The renovation project committed to break down the image of fixed stereotype of Logistics Company for new employees
In response to various issues the director of a logistics company wished to address—surging business, a shortage of truck drivers, and the difficulty of securing part-time packagers and inspectors—this renovation project sought a better working environment for employees and a more polished corporate identity.
Although distribution warehouses may seem plain and utilitarian, having an appealing space on-site would motivate existing employees, help attract new ones, and improve the corporate image. Because it would have been hard to complete the project all at once, the management set it in motion by gradually updating various areas.
Originally, the space adjoining the main office in this 35-year-old warehouse had served as an employee break area. Though the office itself was clearly not designed for this purpose, full of old steel desks and office chairs, it was gradually repurposed as a larger break area.

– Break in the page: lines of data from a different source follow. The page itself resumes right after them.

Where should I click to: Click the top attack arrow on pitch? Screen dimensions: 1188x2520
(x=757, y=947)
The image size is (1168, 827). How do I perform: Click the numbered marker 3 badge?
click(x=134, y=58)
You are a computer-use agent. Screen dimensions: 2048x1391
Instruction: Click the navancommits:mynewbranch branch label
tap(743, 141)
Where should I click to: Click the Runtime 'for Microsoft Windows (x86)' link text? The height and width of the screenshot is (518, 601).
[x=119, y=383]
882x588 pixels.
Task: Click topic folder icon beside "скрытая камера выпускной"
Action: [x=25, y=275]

From an operations perspective, there were a few issues. Not all of the space was being used, and old steel desks substituted for break-room furniture. Restrooms still had old-fashioned Japanese toilets. There were calls for more suitable desks, where employees could talk with visitors or work on a laptop computer. As a comprehensive response to these needs, we proposed a lounge primarily for employees—more comfortable for breaks and lunch while being flexible enough to use for meetings and computer work.
Warehouse work had traditionally attracted more men, but this project was also an opportunity to update the bathroom sink area, where improvement was overdue. Especially at a time when more women are entering this field, making up for a lack of drivers and applying deft skills in packaging, the company has benefited from a workplace that is more comfortable for men and women alike.
The wood-paneled lounge provides a refreshing contrast to the metal-walled warehouse, which makes it a relaxing space.